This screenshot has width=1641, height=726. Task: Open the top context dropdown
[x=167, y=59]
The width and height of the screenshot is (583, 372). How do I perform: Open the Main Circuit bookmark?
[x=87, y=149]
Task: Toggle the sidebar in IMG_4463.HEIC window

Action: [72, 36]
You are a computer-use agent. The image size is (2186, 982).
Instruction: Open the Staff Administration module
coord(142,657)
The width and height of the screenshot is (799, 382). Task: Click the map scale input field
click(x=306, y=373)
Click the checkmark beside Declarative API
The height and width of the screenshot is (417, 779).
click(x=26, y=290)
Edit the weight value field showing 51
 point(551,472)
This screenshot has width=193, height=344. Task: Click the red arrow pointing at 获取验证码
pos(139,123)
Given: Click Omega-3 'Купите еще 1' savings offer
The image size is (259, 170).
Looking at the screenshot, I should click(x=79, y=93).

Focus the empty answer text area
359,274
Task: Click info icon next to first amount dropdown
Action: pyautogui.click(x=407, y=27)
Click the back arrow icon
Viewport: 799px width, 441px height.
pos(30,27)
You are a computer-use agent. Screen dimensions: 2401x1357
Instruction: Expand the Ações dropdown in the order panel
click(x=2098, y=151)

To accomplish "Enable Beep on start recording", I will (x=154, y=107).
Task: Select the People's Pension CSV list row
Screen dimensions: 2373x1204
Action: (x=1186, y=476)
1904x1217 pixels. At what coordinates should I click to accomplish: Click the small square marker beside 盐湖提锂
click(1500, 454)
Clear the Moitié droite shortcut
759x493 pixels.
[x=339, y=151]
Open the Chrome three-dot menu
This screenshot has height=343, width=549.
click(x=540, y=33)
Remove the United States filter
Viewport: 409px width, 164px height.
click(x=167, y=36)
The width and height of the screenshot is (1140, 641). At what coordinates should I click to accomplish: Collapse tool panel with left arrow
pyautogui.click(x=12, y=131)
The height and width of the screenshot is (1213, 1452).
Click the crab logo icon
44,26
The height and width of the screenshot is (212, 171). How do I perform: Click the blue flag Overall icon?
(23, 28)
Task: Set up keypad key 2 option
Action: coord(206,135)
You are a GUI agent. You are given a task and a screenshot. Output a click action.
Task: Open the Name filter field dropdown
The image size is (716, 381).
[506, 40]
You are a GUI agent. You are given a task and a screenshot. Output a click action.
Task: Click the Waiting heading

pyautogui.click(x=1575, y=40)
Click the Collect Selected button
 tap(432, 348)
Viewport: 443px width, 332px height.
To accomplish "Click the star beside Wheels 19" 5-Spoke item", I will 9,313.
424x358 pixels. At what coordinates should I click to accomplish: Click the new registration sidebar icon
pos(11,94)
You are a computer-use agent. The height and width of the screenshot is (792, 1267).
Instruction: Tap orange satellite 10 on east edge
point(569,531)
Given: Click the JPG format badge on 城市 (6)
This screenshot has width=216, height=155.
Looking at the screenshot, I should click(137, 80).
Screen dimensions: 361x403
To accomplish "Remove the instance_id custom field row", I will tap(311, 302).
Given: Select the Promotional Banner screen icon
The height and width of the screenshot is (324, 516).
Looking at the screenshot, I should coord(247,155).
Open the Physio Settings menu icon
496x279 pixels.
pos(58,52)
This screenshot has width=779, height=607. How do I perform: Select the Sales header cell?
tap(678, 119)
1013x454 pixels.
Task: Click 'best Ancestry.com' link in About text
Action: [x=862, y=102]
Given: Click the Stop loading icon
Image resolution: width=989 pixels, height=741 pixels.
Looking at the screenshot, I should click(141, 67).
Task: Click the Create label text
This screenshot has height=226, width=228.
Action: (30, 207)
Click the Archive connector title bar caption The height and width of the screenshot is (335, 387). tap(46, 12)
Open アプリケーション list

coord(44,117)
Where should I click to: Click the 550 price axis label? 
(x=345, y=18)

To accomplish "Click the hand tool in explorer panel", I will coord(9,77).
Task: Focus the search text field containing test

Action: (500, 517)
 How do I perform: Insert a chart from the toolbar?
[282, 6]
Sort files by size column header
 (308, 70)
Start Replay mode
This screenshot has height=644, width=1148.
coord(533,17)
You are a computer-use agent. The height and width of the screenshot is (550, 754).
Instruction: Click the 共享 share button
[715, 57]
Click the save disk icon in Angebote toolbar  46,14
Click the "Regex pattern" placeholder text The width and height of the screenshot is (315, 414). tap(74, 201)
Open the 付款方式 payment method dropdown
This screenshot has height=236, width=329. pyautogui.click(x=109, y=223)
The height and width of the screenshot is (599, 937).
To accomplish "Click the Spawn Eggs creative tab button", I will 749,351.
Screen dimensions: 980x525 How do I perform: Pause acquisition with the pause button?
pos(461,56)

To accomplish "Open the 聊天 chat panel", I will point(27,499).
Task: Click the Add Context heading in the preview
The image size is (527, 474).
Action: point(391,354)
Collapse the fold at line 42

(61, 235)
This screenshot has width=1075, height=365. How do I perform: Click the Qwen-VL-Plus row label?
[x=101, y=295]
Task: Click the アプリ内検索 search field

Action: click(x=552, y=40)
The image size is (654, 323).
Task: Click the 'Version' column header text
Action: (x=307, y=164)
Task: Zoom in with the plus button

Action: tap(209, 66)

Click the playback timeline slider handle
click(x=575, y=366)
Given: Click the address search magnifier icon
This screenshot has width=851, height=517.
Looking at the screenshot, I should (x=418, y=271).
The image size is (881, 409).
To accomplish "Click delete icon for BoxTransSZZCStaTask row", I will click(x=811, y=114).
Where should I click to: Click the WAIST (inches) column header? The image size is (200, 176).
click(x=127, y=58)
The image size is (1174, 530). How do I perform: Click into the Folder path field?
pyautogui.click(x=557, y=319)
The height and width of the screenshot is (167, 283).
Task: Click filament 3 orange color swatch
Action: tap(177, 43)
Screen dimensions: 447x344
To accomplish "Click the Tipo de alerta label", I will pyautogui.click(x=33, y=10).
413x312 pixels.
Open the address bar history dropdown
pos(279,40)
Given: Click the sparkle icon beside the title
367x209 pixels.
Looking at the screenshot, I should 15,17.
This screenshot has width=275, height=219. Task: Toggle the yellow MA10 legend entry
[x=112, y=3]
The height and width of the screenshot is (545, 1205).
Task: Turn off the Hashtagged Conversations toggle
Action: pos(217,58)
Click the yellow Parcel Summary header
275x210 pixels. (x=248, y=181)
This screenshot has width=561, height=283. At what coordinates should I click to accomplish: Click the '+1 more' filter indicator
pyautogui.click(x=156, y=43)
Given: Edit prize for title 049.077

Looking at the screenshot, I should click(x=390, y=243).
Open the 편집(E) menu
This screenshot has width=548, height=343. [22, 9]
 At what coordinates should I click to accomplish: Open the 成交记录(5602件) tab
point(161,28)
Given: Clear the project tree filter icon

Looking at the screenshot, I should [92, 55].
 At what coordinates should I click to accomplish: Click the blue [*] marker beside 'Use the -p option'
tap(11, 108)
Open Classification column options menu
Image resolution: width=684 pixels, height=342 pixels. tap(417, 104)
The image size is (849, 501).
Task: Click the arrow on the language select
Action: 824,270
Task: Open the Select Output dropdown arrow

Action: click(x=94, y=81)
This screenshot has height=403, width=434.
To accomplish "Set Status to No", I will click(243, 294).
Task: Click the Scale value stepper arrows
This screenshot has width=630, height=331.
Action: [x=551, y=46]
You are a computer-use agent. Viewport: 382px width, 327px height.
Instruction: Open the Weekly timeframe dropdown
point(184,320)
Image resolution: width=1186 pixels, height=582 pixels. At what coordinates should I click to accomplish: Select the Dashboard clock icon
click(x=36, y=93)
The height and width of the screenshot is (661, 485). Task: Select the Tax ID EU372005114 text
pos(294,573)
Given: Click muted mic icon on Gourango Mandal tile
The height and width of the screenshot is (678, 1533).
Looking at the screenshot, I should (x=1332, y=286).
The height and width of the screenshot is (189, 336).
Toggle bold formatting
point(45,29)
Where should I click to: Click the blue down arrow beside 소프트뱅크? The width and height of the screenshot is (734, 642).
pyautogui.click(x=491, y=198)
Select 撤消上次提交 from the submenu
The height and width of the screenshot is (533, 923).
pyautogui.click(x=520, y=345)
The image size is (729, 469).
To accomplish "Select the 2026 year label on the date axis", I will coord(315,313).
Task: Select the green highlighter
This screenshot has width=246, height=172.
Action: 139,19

⁂

* **WHAT THE TASK ASKS**
Copy out the records exactly, everything from the line containing "The height and width of the screenshot is (212, 171)." down to the line containing "point(569,531)", both of those lines included.

* **TASK ANSWER**
The height and width of the screenshot is (212, 171). How do I perform: Click the blue flag Overall icon?
(23, 28)
Task: Set up keypad key 2 option
Action: coord(206,135)
You are a GUI agent. You are given a task and a screenshot. Output a click action.
Task: Open the Name filter field dropdown
The image size is (716, 381).
[506, 40]
You are a GUI agent. You are given a task and a screenshot. Output a click action.
Task: Click the Waiting heading

pyautogui.click(x=1575, y=40)
Click the Collect Selected button
 tap(432, 348)
Viewport: 443px width, 332px height.
To accomplish "Click the star beside Wheels 19" 5-Spoke item", I will 9,313.
424x358 pixels. At what coordinates should I click to accomplish: Click the new registration sidebar icon
pos(11,94)
You are a computer-use agent. The height and width of the screenshot is (792, 1267).
Instruction: Tap orange satellite 10 on east edge
point(569,531)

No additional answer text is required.